Natural musicality shone in three German romantic classics, achieving a rightness that is rare.
The first half of the concert on Friday night in Heinz Hall was devoted to music inspired by Scotland, both its natural beauty and its lore.
It was apparent from the first pages of Felix Mendelssohn's “The Hebrides Overture” that Znaider was drawing a particularly beautiful sound from the orchestra. He was generous with the middle voices, which makes sense not only in the play of ideas but for richness of sonority.
Znaider led a performance that was astutely drawn for the music's pictorial element and showed real and tasteful appreciation of the beautiful contrasting theme. Some passages were smoother in articulation than expected, but the performance did not lack for drama.
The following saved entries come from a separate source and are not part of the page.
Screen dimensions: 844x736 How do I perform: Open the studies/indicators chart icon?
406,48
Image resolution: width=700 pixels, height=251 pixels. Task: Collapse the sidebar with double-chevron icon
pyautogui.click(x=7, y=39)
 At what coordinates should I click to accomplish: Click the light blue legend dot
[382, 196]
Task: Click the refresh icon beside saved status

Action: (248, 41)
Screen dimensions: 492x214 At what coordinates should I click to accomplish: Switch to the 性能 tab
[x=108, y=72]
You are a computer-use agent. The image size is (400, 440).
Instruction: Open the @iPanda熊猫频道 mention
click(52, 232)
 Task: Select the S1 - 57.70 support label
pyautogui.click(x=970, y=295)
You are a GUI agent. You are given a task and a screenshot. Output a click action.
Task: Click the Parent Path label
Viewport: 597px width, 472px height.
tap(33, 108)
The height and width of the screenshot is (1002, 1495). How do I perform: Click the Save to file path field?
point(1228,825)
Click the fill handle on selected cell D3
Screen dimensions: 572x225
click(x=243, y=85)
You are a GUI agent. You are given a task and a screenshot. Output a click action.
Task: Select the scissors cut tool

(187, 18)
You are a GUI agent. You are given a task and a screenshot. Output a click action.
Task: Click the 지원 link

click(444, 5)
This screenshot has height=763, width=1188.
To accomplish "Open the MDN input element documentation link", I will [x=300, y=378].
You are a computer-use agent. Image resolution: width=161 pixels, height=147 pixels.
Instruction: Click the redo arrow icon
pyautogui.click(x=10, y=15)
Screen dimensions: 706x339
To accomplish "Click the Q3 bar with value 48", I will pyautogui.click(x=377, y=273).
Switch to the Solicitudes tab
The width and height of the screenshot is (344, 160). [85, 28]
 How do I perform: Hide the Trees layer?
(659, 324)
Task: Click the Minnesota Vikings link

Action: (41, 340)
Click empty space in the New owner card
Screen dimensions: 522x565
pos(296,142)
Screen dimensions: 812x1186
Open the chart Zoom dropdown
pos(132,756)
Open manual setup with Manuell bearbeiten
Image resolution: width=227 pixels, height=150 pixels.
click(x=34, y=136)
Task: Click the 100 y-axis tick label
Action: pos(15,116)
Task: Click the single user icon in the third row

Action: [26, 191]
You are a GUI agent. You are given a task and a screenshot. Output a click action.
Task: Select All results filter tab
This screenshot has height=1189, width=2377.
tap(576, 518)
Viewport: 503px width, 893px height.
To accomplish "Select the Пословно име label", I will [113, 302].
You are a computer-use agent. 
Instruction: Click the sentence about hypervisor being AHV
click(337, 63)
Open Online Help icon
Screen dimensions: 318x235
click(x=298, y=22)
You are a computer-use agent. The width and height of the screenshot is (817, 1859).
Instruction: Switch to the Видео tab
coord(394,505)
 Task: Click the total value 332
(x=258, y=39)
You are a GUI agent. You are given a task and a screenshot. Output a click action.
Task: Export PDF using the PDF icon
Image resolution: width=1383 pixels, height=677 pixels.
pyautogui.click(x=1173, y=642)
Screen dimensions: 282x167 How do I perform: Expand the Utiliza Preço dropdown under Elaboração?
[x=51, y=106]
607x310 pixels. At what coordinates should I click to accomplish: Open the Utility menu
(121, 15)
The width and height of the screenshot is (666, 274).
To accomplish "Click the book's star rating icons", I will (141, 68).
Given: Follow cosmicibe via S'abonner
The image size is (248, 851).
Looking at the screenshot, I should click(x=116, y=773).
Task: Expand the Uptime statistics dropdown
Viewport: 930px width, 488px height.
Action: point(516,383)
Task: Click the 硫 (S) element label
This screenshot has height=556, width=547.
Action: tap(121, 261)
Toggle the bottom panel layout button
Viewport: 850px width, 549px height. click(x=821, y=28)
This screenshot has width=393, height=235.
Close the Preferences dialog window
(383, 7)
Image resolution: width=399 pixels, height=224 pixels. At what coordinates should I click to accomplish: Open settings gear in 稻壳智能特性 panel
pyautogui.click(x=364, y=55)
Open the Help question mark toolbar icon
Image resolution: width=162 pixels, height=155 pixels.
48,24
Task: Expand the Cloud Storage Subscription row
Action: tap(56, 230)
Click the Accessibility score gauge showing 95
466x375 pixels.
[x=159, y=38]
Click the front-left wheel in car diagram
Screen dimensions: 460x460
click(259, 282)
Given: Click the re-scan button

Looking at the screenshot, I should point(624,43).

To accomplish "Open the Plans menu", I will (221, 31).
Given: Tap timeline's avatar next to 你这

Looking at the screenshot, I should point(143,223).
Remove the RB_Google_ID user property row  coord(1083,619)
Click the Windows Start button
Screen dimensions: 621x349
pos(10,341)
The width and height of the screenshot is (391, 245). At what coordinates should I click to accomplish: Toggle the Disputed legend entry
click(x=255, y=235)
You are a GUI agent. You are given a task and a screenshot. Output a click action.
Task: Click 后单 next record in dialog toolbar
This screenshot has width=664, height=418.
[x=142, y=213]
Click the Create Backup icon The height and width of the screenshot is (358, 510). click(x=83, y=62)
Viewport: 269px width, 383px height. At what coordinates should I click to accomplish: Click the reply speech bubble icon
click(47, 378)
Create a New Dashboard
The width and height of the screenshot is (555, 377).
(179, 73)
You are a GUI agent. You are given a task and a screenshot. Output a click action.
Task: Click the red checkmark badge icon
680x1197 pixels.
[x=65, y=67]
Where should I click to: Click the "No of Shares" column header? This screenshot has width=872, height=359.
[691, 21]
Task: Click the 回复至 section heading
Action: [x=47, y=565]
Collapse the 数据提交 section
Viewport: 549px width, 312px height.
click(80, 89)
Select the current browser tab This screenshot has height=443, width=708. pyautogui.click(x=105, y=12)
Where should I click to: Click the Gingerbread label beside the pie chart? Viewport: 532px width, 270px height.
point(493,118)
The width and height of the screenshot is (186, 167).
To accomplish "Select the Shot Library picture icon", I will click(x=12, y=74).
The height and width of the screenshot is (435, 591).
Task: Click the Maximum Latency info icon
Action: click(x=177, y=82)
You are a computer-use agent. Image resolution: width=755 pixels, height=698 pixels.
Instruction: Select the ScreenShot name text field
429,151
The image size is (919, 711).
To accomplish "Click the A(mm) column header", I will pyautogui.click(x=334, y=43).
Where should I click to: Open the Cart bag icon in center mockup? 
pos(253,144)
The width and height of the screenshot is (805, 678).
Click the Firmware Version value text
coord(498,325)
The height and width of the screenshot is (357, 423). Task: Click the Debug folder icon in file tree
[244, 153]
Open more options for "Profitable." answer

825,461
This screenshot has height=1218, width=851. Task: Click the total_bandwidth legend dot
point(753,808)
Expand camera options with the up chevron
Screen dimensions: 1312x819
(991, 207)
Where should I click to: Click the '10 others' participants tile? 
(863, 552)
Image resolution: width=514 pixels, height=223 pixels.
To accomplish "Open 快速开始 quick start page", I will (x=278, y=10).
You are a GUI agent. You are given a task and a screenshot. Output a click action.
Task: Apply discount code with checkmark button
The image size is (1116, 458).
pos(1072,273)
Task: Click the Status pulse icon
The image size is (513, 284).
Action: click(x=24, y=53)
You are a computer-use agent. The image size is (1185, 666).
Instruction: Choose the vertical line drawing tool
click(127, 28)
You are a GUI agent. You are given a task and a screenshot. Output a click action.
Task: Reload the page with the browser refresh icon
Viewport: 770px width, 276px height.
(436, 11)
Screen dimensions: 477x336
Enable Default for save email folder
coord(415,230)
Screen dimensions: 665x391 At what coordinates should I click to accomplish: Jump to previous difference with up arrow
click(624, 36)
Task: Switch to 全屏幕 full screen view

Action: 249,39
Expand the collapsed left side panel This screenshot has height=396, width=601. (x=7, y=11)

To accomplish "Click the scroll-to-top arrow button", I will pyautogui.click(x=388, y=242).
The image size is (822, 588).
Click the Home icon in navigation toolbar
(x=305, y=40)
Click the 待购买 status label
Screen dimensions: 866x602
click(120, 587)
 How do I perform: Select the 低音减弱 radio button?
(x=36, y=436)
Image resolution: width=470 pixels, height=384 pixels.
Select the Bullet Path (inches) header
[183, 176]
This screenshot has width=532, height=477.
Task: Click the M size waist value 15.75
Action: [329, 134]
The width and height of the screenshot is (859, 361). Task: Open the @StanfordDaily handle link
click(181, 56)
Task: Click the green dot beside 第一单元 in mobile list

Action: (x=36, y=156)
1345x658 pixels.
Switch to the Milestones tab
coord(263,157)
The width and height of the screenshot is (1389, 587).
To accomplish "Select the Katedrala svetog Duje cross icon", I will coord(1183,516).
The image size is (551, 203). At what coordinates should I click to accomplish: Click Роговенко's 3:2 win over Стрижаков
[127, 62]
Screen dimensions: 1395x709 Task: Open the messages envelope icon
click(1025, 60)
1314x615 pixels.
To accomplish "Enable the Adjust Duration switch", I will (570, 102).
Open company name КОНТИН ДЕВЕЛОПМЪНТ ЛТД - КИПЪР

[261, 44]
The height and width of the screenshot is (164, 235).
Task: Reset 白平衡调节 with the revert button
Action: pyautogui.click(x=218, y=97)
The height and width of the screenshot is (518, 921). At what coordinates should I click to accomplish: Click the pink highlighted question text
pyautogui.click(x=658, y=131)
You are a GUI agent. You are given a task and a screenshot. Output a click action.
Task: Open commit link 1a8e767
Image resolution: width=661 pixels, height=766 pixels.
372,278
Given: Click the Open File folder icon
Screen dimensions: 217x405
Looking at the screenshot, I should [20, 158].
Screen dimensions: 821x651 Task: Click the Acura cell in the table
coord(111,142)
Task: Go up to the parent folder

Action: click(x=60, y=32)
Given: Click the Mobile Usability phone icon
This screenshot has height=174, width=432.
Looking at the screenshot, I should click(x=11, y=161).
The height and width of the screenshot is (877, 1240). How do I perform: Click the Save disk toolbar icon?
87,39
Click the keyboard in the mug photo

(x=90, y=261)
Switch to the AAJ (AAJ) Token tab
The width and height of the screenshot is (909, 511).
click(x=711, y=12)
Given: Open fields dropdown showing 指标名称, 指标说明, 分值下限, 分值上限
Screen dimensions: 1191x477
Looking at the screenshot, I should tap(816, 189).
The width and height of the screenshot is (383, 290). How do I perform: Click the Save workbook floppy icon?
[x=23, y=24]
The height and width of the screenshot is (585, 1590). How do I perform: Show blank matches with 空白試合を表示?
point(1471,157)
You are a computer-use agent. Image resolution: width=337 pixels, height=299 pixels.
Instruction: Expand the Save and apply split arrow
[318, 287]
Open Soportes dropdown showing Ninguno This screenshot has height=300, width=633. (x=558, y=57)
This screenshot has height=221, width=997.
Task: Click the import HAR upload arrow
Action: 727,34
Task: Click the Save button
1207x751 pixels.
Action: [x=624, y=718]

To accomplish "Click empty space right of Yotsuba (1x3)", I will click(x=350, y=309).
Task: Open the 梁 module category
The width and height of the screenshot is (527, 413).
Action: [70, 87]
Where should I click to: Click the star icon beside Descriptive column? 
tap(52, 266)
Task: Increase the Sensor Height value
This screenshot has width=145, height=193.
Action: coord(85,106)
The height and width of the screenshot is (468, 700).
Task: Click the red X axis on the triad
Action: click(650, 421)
Bendix-Balgley made the most of Max Bruch's “Scottish Fantasy” in showing off his recently acquired 1732 Carlo Bergonzi violin, including the instrument's timbral dimensions.
It was a performance entirely in tune with what we have come to expect from the young concertmaster, above all a singing style of communicative sincerity and spontaneity. His exemplary technique included hitting his high notes without fudging with vibrato — obviously preferable and surprisingly rare.
Znaider was mostly as sympathetic a conductor as one would expect from a musician who played the solo part with the Pittsburgh Symphony in March 2005. However, there were a few lyrical places where the conductor's baton reached the next beat before the soloist.
Robert Schumann's Symphony No. 4 provided a satisfying conclusion built on the virtues that made performances in the first half so rewarding. It was actually paced a bit more urgently than the Mendelssohn but found a good range for the two sides of Schumann's personality. Orchestral balances were wonderful to hear: plenty of brass, for example, but never a moment when any brass instrument was too loud.
Oboist Cynthia deAlmeida and cellist Anne Martindale Williams created a wonderfully fluid color in introducing the main theme of the slower movement. Associate concertmaster Mark Huggins played the lengthy violin solos superbly.
This concert will be repeated at 2:30 p.m. Sunday in Heinz Hall, Downtown. Admission is $30.75 to $124.75. Details: 412-392-4900 or www.pittsburghsymphony.org.